Une de mes filles m’avait offert jadis un livre sur Edward Hopper (édité par Taschen, on y retrouve la plupart des oeuvres exposées au Grand Palais), mais voir de près un tel rassemblement de chefs-d'oeuvres couvrant une grande partie de XXème siècle, et dont l’apogée se situe au moment où notre jeunesse insouciante ne nous avait pas encore apporté le regard adéquat, nous permet aujourd’hui de découvrir un grand peintre figuratif de notre folle époque.

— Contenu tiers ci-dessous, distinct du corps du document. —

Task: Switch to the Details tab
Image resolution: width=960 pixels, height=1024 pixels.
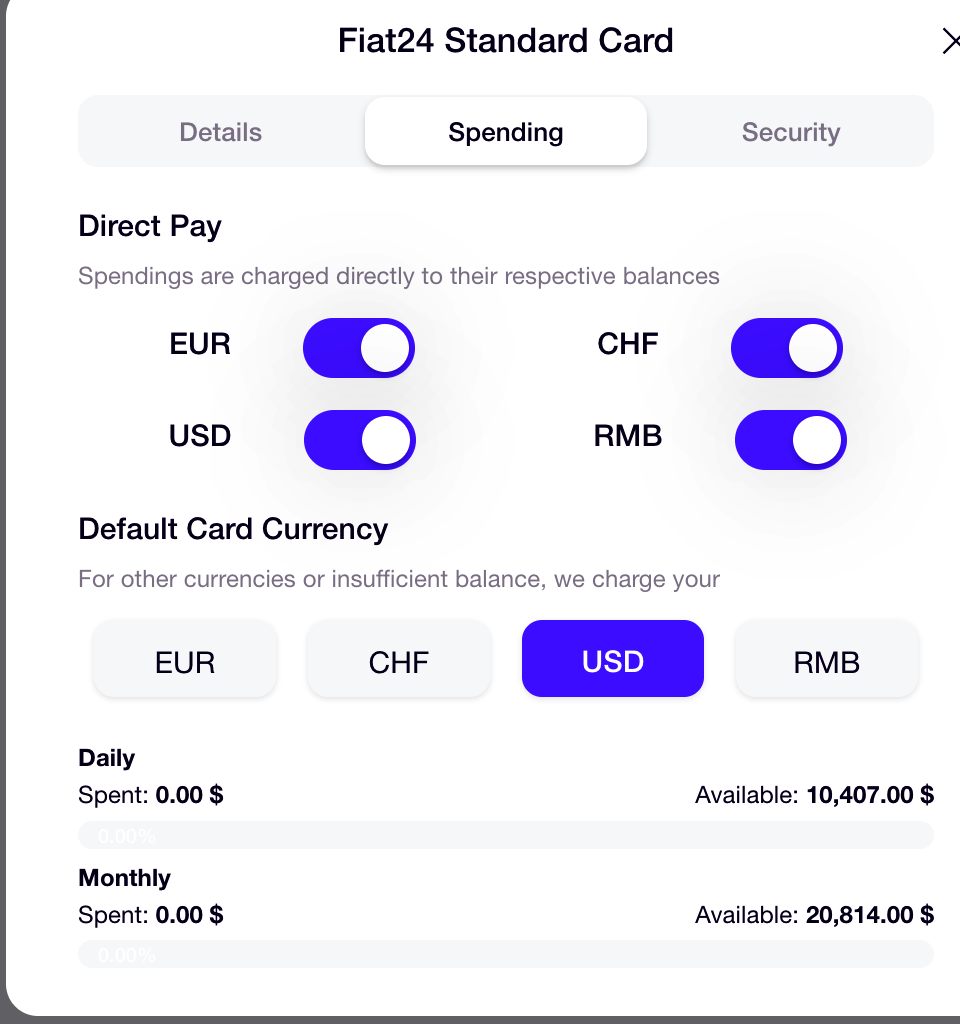Action: coord(220,131)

A contre-courant des mouvements modernistes de son temps, Edward Hopper (né le 22 juillet 1882 à Nyack dans l’État de New York et mort le 15 mai 1967 à New York) nous donne à voir une Amérique de la middle-class ultra-conventionnelle où des couples muets regardent au loin par les fenêtres d’hôtel impersonnels. Des leitmotivs : la façade à blocs nervurés, le grand immeuble rouge, les rails et les traverses, le soleil entrant dans une pièce vide … Une magistrale rétrospective de ce peintre qui connut ses premiers succès à partir de 1918 (un prix récolté à l’occasion d’une couverture de magazine d’entreprise) et ne vendit son premier tableau qu’en 1911, puis plus rien pendant 10 ans.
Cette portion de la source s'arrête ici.